As such it is within a blue teams interest to keep down the cost of a SIEM, as the money can then be invested elsewhere. As such we should only aim to store what we need to in the SIEM whilst retaining the residual value with the remaining data in cheaper storage solutions. There are a number of scenario’s where these cost savings are possible but I’ll walk through one in this blog post to demonstrate and quantify the effectiveness of this strategy.
Did you see that?
Consider the following scenario as a practical example to demonstrate the concepts:
- You collect a high volume of firewall log data a day from across your estate
- You must keep this data for regulatory reasons for 12 months and wider investigations
- The only detection capability you use these logs for is matching against threat intelligence derived Indicators of Compromise (IoCs)
One way we could solve this value challenge is to do the Indicator of Compromise (IoC) matching outside of the SIEM and only forward entries that are relevant to the SIEM workflow while storing everything compressed in an Amazon AWS S3 bucket or Microsoft Azure blog storage.
The Setup
In order to demonstrate the above scenario in practice we need a few things:
Data
For this we elected to use some of the Boss of the SOC v1 data provided by Splunk (https://github.com/splunk/botsv1), in particular the Fortinet traffic logs.

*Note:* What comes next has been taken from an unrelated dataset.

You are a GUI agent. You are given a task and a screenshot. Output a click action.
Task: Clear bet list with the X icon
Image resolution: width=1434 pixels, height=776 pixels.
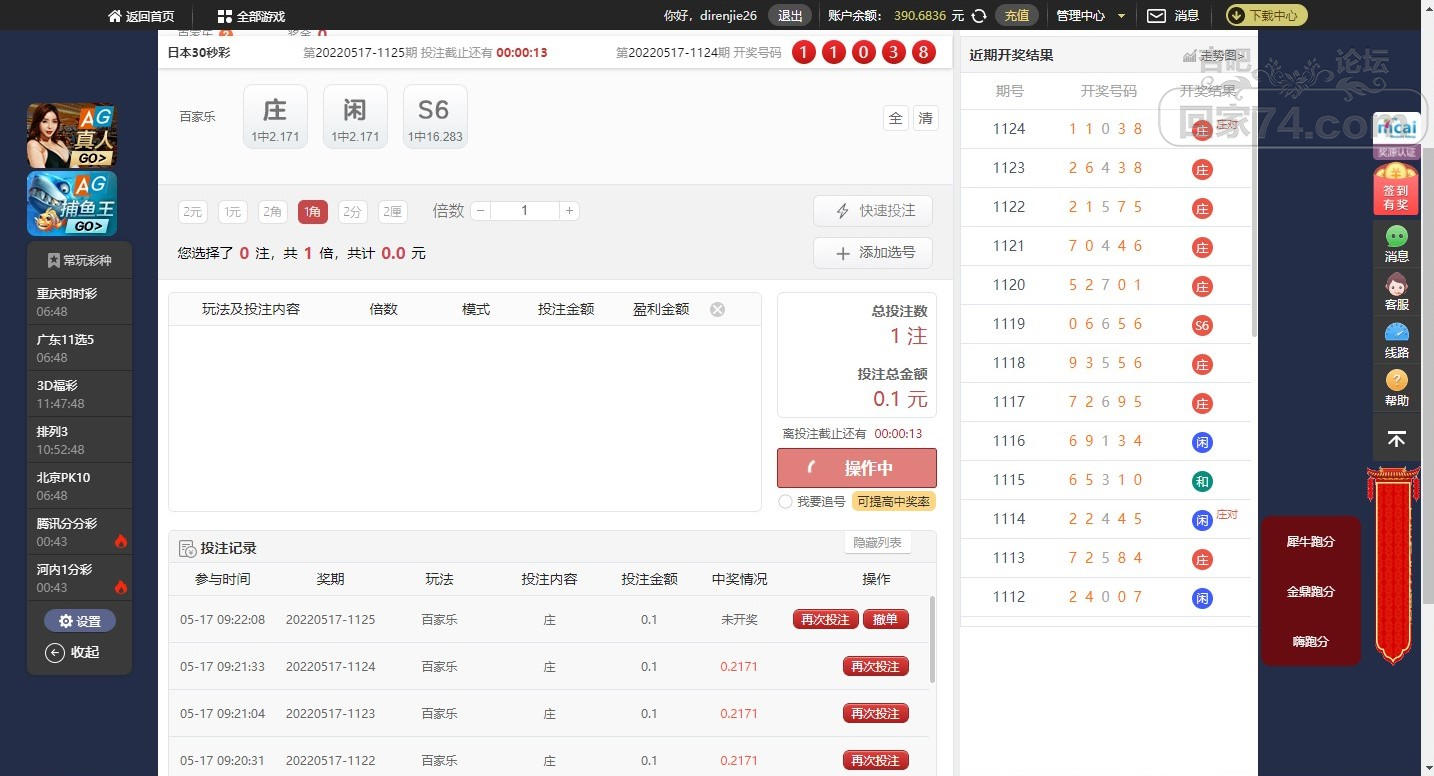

This data set is very good to do experimentation with; it’s open source and available in a JSON format as well as an indexed Splunk format which makes it much easier to use outside of Splunk.
The Fortinet traffic logs have about 7,675,023 entries, which spread over a day would equate to just shy of 89 EPS (assuming it was spread evenly throughout the day), and is equivalent to roughly 4Gb.
In this data I already know that the IP address 97.107.128.58 appears 7 times, so we’ll select to use this IP in our simulated threat intelligence IoC list.
For this scenario we’ll also assume that this data is being streamed to a file i.e. it could be being captured by something like Syslog-NG.
Storage
Nothing too complex is required here, just an Amazon AWS S3 bucket that can be used to set to age out our data after 12 months and a Splunk instance.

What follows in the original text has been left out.